To find the probability that the sample mean commute distance is greater than 12 miles, we can use the Central Limit Theorem. According to the Central Limit Theorem, the sampling distribution of the sample mean will be approximately normally distributed if the sample size is sufficiently large (which it is in this case, n = 75).
Step 1: Determine the mean and standard error
The population mean (\( \mu \)) is 14 miles, and the population standard deviation (\( \sigma \)) is 9 miles.

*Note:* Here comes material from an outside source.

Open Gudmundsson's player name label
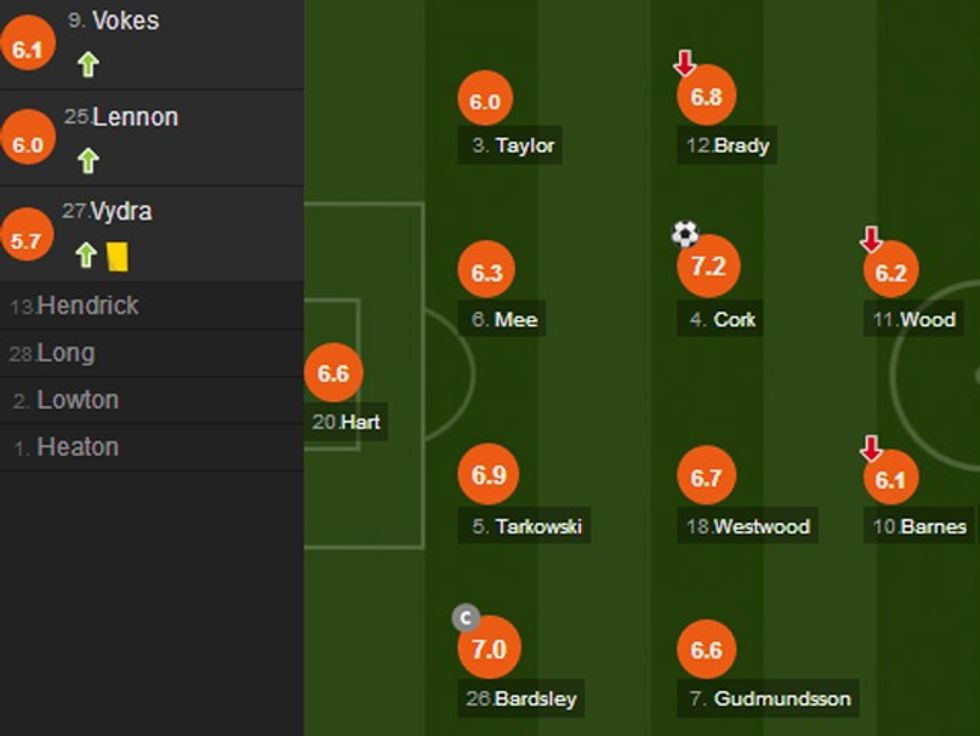(x=769, y=699)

The standard error of the mean (SEM) is calculated using the formula:
\[ \text{SEM} = \frac{\sigma}{\sqrt{n}} \]
where:
- \( \sigma = 9 \) miles
- \( n = 75 \)
Calculating the SEM:
\[ \text{SEM} = \frac{9}{\sqrt{75}} \approx \frac{9}{8.6603} \approx 1.0392 \text{ miles} \]
Step 2: Calculate the Z-score
Next, we compute the Z-score to standardize the sample mean of 12 miles. The Z-score is computed as:
\[ Z = \frac{\bar{x} - \mu}{\text{SEM}} \]
where:
- \( \bar{x} = 12 \) miles
- \( \mu = 14 \) miles
- \( \text{SEM} \approx 1.0392 \text{ miles} \)

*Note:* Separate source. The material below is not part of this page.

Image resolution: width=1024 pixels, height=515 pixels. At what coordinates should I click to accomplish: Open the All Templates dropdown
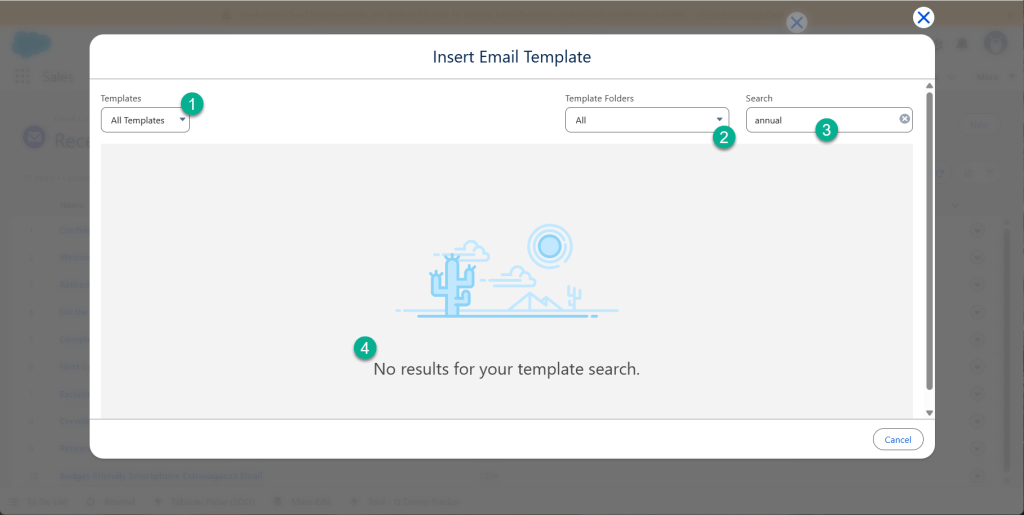click(145, 120)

Now substituting the values:
\[ Z = \frac{12 - 14}{1.0392} \approx \frac{-2}{1.0392} \approx -1.926 \]
Step 3: Find the probability
To find the probability that the sample mean is greater than 12 miles, we need to find the corresponding probability for \( Z > -1.926 \).
Using the standard normal distribution table (or a calculator), we first find the probability for \( Z < -1.926 \):
\[ P(Z < -1.926) \approx 0.027 \]
Therefore, the probability that the Z score is greater than -1.926 is:
\[ P(Z > -1.926) = 1 - P(Z < -1.926) \approx 1 - 0.027 = 0.973 \]
Thus, the probability that the sample mean commute distance is greater than 12 miles is approximately:
\[ \boxed{0.9730} \]
This value is rounded to four decimal places as requested.